I would suggest that the ability of the Amish to respond with forgiveness rather than vengeance comes out of this worldview. If God is in charge, and we cannot hope to understand the why of things, then following God's command to forgive becomes, perhaps not so much easier, as simply possible. Instead of asking why, the community wastes no time in coming together to share their grief and offer their forgiveness.

This brings me to the second characteristic of Amish culture that, in my opinion, helps to explain their reaction in Nickel Mines: community. Amish society is based on collective rather than individual values. Living within close networks of kinship and community, Amish individuals do not see themselves as subjective individuals separate from the communities to which they belong.

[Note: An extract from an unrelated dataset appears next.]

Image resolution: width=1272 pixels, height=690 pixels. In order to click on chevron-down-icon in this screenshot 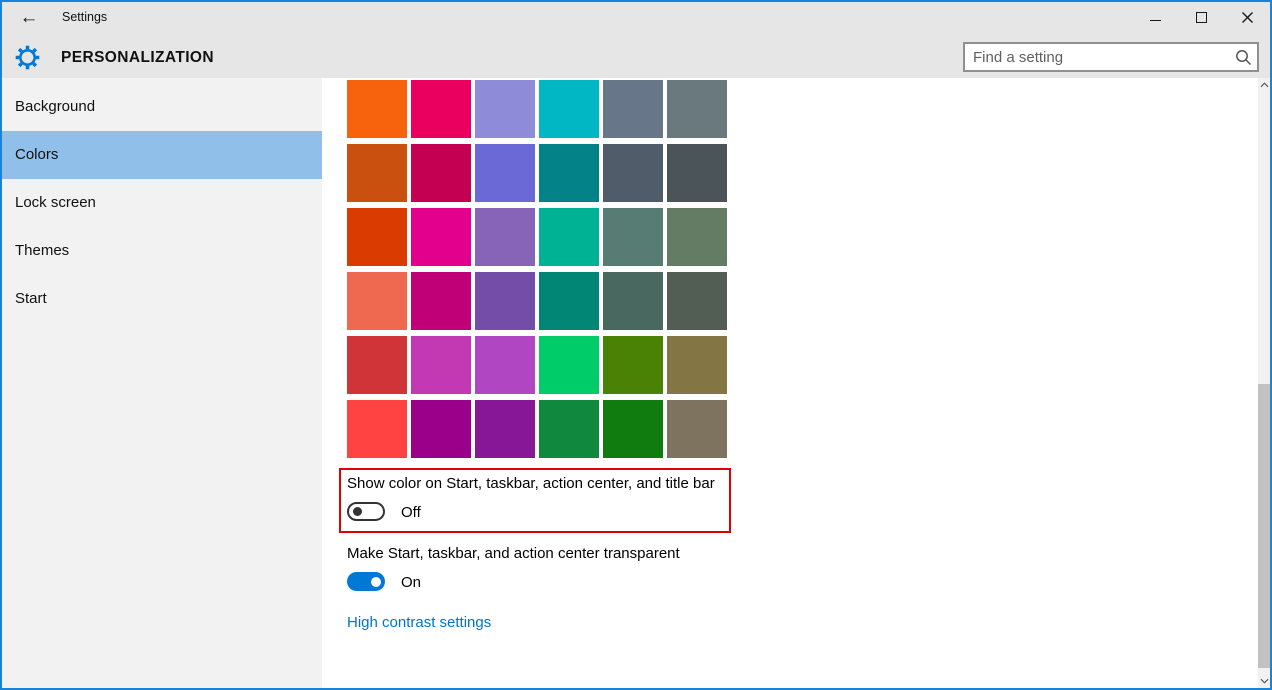, I will do `click(1264, 681)`.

This impacts their view of justice. When the self is communal, then justice, too, becomes a shared responsibility. And, the need for justice shifts from the individual to the community. Furthermore, when one's view of reality has God in charge, the exacting of vengeance can be left to God. This view of reality makes it easier to supplant the Old Testament "eye for an eye" with the New Testament "turn the other cheek."

Yet it must be acknowledged—and most Amish I know do this readily—that the Amish depend upon mainstream society for much of their needs, including the benefits of law enforcement and other public institutions. In the case of the Nickel Mines shootings, for example, the Amish are indebted to the local police force and the medical establishment—both arenas in which theydo not participate—for the fact that only five girls died and none were raped. In a sense, then, leaving justice in the hands of God is not to discount the aid rendered by the hands of worldly professionals. This does not, in my opinion, make the Amish response naïve; but it does contextualize their actions.

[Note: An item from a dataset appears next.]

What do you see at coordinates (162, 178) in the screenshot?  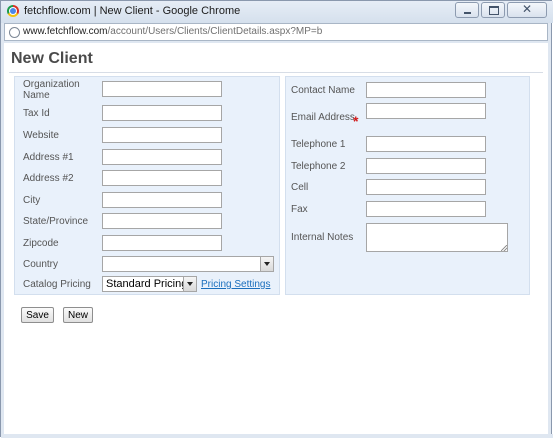 I see `address2-input` at bounding box center [162, 178].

I have often heard Amish people talk about their way of life as a kind of "protective fence" which shelters but does not safeguard them from the evils of the world (i.e., the temptations to which all humankind is subject). This sentiment was echoed by an Amish preacher last fall at my aunt's funeral. He said,"Our way of life does not save us, nor is it the only way; but it does make it easier for us." His words echo in my mind as I contemplate this recent example of radical forgiveness in the face of violence, the witness that, in Chittister's words, "simply refused to hate what had hurt them." I wonder if he might be right. Perhaps the Amish worldview and communal lifestyle does make living out "the Christianity we all profess," easier.

This very public Amish witness has, in a sense, brought me full-circle. It has taken me back to the senseless violence of my uncle's death and my inability, in my ruptured relationship with the Amish community, to make sense of their response to the circumstances of his death. What I realize now is that that rupture had everything to do with my inability to make sense of their way. The culture I embraced when I left the Amish had reindoctrinated me. From where I stand today, my sense is that the Amish view of reality, with its ultimate faith in God, makes the New Testament kind of nonviolence to which I as a Mennonite aspire more plausible. This challenges and humbles me.

These Amish cousins—with whom we Mennonites share a commitment to peace and to living "in" but not "of" the world—have shown us a radical example of Christian love and nonresistance. Through the lens of our Anabaptist heritage, we recognize this kind of response to violence. But our cultural trappings tend to cloud over that lens, making it difficult at times to know the difference between authentic Christian love and naiveté. The example of Jesus speaking from the cross, "Father, forgive them, for they do not know what they are doing" (LUKE 23:34), will never be easy. For my part, I'm indebted to the Amish for showing us that it is possible.


Notes

1. Joan Chittister, "What kind of people are these?" National Catholic Reporter, October 9, 2006.

2. Huston Smith, Beyond the Postmodern Mind: The Place of Meaning in a Global Civilization (Wheaton, Illinois: The Theosophical Publishing House, 1982) 5.